= Task requirements =
Repeat each record exactly as written, and drop any images.

====================

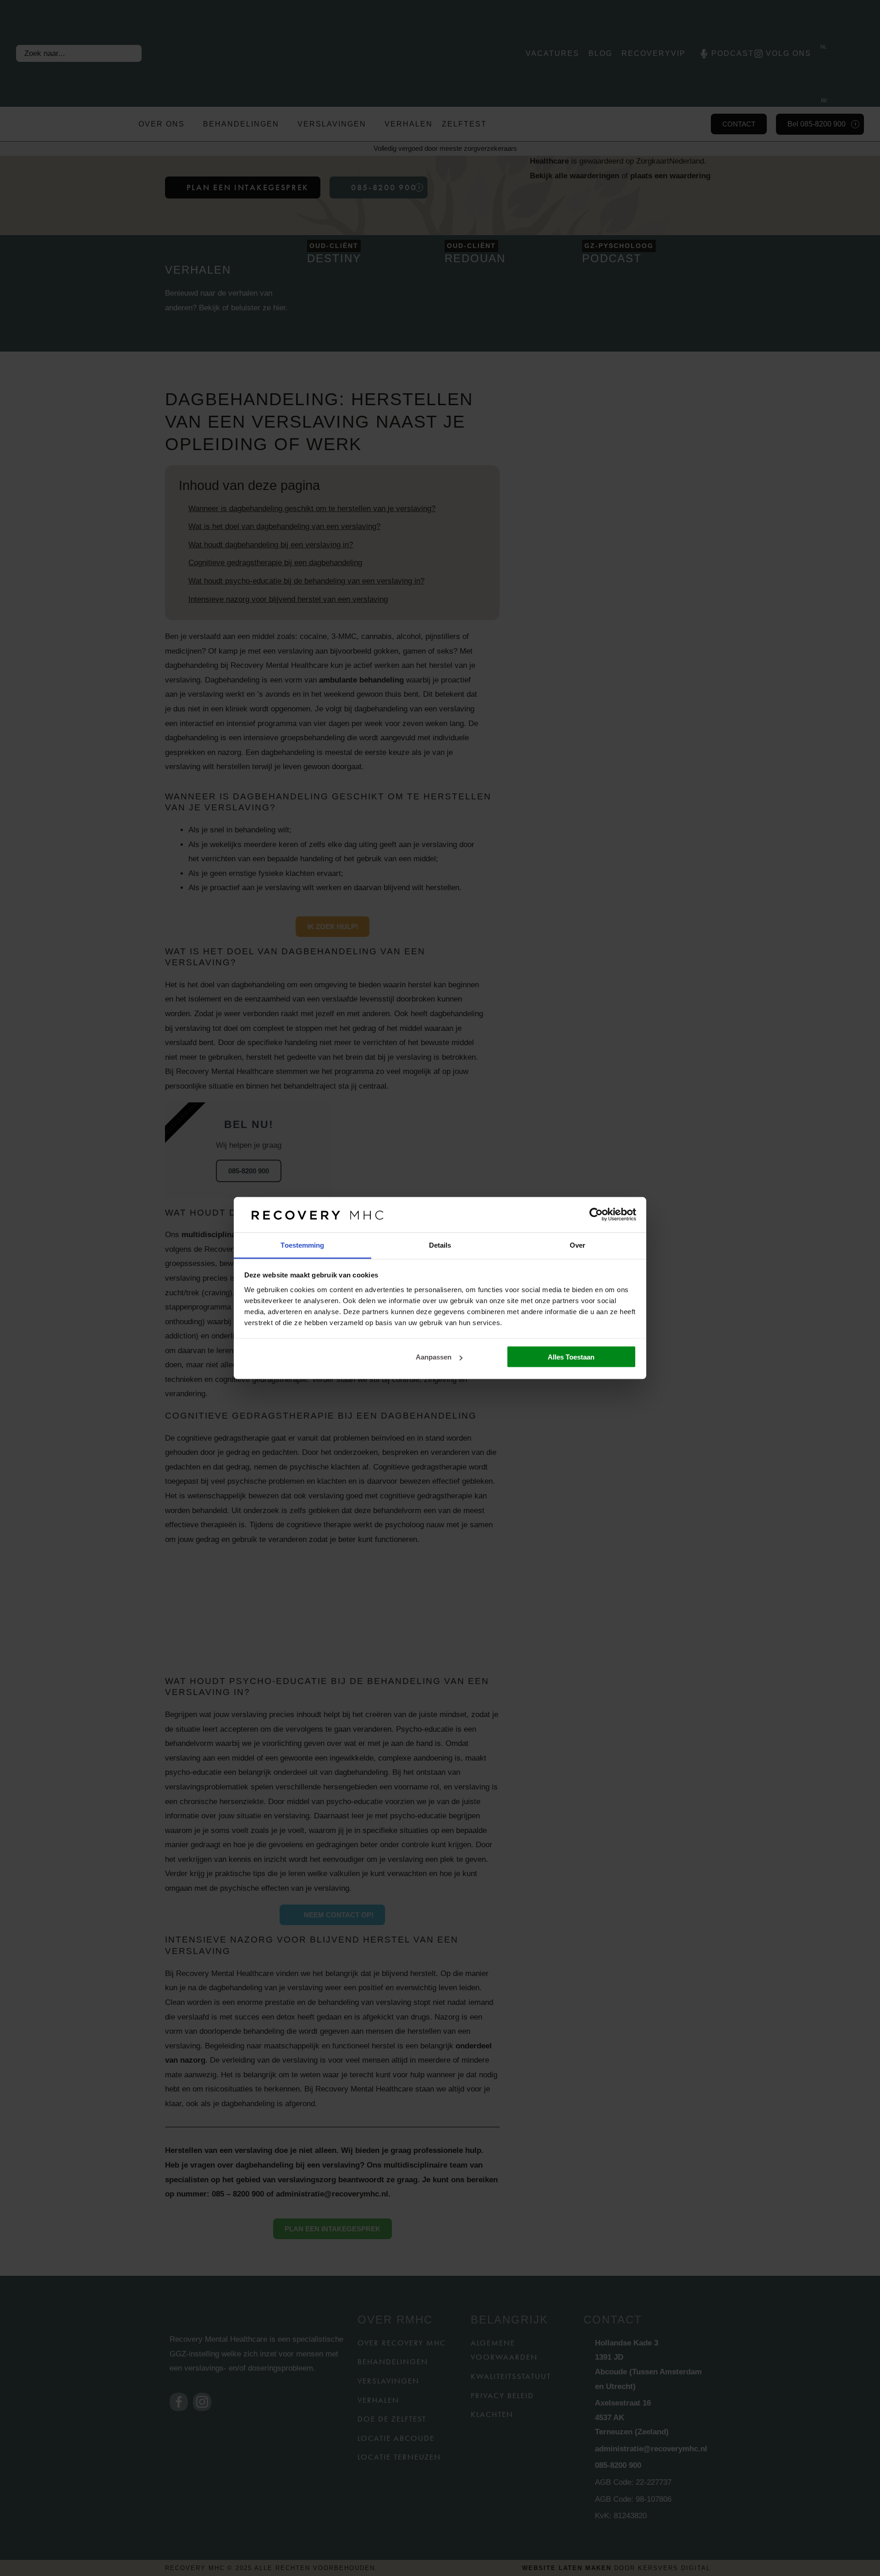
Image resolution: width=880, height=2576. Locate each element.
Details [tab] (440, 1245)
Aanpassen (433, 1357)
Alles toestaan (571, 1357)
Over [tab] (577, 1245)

====================

= Your solution =
Image resolution: width=880, height=2576. Locate each element.
Details [tab] (440, 1245)
Aanpassen (433, 1357)
Alles toestaan (571, 1357)
Over [tab] (577, 1245)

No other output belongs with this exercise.